Argentina's dugout is the real story around this semi-final. Lionel Scaloni has built a staff full of former internationals, and the names around him carry proper World Cup weight. Pablo Aimar, Walter Samuel and Roberto Ayala are not decorative figures on the bench. They each have defined jobs in a setup that has kept the reigning champions organised and calm.
The staff behind Lionel Scaloni
Scaloni’s coaching group includes some of the most recognisable faces from Argentina’s recent international past. Aimar has worked with him since 2018 and helped Argentina win two Copa America titles and the 2022 World Cup. Samuel is responsible for set-pieces, while Ayala brings an enormous amount of playing and captaincy experience.
Ayala made more than 100 appearances for Argentina, played in three World Cups and captained the national team on a record 63 occasions. That kind of background matters in a knockout match, even if nobody is pretending it guarantees anything on its own.
Scaloni himself summed up the staff’s profile to standard.co.uk: “Lionel Scaloni’s coaching staff includes some very recognisable faces from World Cups gone by”. It is a fair description. This is a coaching group with tournament pedigree all over it, and that is part of why Argentina have looked so settled.

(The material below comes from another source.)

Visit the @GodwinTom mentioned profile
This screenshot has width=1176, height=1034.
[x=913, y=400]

Argentina and England in the numbers
The results back up the wider picture. Argentina have won all five of their most recent World Cup matches in the curated sample, scoring 11 and conceding 2 across that run. Their goal difference in those five games is +9.

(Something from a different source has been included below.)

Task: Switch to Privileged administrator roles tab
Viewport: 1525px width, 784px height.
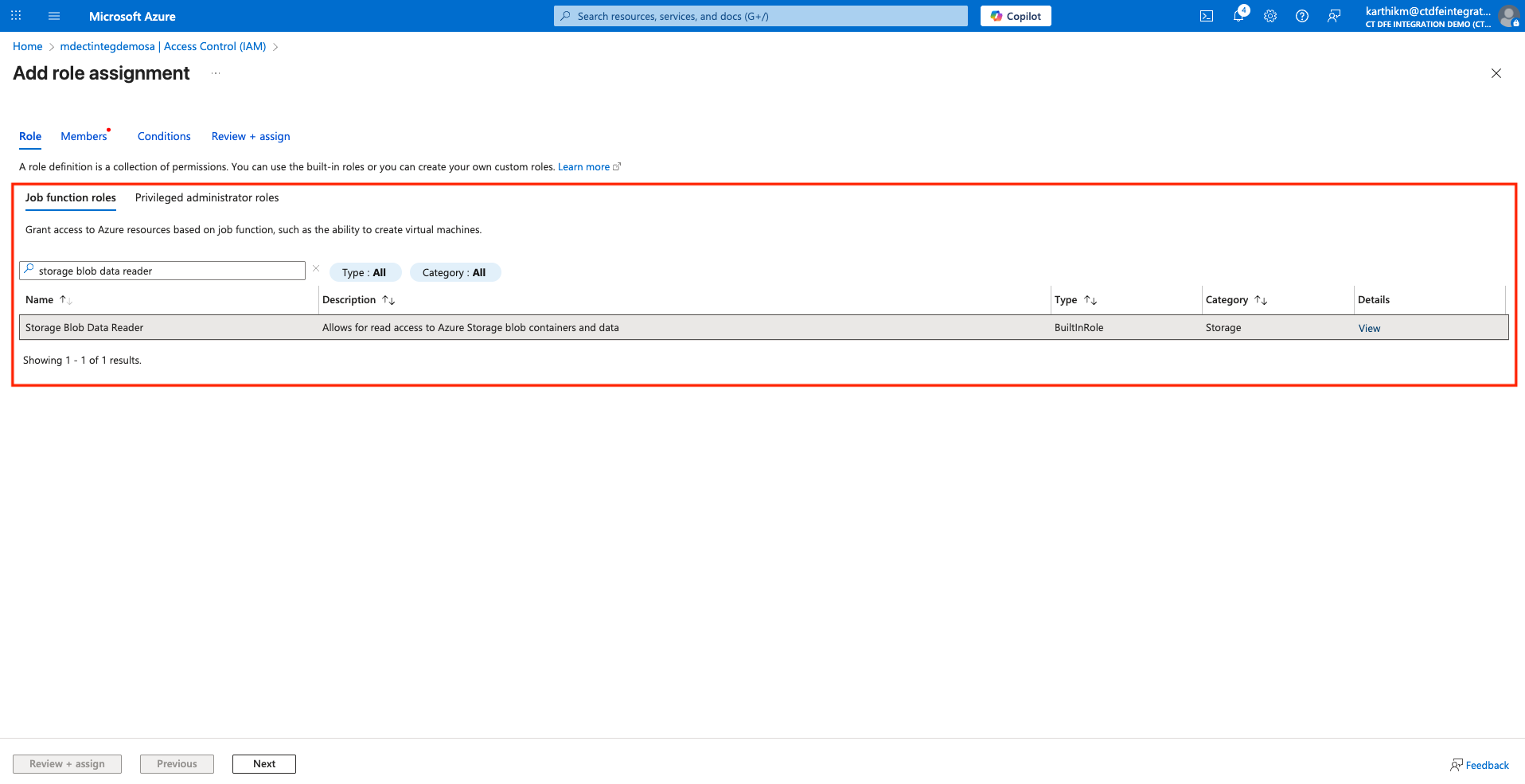Action: [207, 197]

England are unbeaten in their own five-match World Cup sample, with a record of W-W-W-D-W. They have scored 11 and conceded 5, which leaves them on +6 over the same span.
That is a decent illustration of the gap in control between the two sides. England have been solid enough to stay in the bracket, but Argentina arrive with a staff that knows how to manage tournament pressure and with results that have been sharper at both ends.
The next step is the semi-final itself, and the focus will fall on how Scaloni uses the experience around him. Aimar, Samuel and Ayala have already been central to the reigning champions’ run, and they now carry that into Argentina's meeting with England.